### [DIRECTIONS]
Once you have counted the lines below that contain "will", give that number and nothing else.

Collected data entries
Start of Block
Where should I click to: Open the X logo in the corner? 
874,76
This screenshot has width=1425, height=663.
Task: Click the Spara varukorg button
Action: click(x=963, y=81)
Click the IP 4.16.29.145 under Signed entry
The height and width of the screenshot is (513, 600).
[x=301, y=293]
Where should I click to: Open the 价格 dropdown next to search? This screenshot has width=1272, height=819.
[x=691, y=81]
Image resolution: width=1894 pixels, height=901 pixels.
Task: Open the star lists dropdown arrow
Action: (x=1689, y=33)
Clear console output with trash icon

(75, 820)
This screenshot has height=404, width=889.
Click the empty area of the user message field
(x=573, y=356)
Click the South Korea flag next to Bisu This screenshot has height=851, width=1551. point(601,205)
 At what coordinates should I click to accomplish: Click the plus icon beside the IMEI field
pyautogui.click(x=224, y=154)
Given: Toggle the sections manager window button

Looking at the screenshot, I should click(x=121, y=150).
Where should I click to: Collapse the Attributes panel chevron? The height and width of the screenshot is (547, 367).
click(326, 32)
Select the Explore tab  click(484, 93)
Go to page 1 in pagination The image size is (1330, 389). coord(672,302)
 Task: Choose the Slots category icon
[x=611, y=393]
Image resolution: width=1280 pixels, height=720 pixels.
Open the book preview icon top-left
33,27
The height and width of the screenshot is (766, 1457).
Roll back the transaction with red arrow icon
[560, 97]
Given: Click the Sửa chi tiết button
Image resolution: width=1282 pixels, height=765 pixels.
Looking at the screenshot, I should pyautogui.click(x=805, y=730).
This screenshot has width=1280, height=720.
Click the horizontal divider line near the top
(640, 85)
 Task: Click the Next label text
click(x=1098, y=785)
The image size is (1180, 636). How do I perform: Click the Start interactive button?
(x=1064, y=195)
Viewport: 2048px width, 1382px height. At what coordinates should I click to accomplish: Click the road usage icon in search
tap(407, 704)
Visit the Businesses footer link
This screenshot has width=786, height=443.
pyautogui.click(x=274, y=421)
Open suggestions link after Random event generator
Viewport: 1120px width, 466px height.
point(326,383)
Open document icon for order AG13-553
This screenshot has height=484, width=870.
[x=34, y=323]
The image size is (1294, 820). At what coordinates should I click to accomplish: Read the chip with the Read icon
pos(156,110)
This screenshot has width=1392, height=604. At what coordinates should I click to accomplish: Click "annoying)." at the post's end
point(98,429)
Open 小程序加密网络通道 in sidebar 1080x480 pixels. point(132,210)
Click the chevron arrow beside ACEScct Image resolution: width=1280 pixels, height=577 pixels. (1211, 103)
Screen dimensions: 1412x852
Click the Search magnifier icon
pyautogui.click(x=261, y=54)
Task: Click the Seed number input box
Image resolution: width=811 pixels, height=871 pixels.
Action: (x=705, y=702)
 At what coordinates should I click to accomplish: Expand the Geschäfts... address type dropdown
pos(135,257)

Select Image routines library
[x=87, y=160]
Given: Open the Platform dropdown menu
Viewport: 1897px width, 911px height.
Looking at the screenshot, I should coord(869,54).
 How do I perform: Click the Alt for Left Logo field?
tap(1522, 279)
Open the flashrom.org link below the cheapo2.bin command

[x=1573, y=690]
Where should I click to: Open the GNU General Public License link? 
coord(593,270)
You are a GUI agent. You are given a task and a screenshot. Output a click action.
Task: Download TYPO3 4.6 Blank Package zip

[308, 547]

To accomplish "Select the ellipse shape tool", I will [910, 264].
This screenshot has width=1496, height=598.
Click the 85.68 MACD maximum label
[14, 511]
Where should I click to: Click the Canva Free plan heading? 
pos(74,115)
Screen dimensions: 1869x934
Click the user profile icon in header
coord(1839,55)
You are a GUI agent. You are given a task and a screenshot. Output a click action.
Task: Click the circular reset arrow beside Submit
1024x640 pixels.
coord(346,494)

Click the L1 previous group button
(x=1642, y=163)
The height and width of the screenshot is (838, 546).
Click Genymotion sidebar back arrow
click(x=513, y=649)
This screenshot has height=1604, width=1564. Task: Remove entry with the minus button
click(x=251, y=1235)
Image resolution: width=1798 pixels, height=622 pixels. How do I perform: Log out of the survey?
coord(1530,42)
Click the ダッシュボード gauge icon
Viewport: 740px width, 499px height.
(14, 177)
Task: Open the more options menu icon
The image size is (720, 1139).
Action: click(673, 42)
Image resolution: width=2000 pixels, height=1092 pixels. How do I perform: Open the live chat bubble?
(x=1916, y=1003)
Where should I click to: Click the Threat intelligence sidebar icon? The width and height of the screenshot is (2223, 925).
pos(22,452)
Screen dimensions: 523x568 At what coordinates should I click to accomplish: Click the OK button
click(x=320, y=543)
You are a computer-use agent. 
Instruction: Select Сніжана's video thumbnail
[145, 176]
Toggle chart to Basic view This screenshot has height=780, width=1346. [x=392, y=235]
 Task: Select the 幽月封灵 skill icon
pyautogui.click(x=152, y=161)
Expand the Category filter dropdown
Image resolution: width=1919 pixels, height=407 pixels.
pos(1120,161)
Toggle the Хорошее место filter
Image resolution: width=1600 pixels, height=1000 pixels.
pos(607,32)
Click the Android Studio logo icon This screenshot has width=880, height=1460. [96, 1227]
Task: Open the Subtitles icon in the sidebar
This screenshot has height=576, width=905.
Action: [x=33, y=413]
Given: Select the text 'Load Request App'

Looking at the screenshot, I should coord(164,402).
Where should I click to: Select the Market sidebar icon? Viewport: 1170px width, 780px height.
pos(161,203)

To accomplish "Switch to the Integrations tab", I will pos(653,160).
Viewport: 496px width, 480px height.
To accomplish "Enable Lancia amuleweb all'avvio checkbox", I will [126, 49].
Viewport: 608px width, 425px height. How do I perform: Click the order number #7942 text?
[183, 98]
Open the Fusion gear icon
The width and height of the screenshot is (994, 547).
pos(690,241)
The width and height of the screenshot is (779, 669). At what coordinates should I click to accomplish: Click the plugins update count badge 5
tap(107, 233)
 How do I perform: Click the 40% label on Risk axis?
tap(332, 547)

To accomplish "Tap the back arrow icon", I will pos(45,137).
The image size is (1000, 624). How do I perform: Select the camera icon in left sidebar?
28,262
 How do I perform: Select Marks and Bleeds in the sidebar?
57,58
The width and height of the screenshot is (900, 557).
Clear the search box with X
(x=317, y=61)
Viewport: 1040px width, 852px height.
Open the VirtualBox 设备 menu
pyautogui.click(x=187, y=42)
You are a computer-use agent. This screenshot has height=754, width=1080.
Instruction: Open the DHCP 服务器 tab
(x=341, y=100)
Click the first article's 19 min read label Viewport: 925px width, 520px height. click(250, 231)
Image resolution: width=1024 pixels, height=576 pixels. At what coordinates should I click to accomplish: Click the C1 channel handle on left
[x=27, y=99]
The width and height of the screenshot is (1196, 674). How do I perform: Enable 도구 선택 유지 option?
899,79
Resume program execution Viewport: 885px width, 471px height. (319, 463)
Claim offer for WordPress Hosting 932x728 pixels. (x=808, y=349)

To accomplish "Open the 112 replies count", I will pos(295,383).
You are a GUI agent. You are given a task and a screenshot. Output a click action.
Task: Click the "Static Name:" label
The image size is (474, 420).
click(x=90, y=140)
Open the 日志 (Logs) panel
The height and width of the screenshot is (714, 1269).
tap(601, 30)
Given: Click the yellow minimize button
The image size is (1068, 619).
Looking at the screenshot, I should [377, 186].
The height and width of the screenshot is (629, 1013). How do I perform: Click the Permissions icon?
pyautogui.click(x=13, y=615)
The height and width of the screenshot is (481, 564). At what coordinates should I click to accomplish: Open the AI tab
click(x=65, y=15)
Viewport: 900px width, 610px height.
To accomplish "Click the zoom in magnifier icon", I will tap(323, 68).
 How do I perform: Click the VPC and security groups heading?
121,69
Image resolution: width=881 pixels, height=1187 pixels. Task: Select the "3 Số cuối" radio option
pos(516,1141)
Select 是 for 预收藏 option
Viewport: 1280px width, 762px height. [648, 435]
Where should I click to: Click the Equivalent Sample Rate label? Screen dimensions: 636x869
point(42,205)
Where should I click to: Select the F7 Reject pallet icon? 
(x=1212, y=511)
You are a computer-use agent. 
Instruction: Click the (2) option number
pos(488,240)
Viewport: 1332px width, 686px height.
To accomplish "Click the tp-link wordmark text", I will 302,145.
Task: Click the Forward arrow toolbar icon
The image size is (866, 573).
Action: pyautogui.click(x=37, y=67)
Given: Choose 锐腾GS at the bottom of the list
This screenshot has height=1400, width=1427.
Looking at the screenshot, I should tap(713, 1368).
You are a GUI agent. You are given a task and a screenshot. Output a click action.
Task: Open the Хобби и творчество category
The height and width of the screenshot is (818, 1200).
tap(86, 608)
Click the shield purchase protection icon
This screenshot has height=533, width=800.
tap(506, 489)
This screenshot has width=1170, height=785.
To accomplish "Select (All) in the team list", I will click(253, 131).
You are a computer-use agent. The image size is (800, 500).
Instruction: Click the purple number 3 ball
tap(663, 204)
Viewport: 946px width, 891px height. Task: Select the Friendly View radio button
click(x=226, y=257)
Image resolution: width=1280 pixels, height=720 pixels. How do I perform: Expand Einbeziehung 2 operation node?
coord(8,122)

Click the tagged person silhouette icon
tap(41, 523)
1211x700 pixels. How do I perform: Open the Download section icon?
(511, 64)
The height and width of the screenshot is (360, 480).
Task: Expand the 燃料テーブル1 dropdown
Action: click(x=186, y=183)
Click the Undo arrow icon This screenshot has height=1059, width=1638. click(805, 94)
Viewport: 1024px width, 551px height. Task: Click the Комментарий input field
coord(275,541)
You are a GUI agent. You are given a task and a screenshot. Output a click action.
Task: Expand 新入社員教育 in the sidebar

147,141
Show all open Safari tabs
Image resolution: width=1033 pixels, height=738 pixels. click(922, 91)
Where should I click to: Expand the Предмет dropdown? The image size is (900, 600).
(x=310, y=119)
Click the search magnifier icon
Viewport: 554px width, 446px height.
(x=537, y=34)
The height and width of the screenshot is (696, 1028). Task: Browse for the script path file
End of Block
### [SOLUTION FOR THIS PROBLEM]
8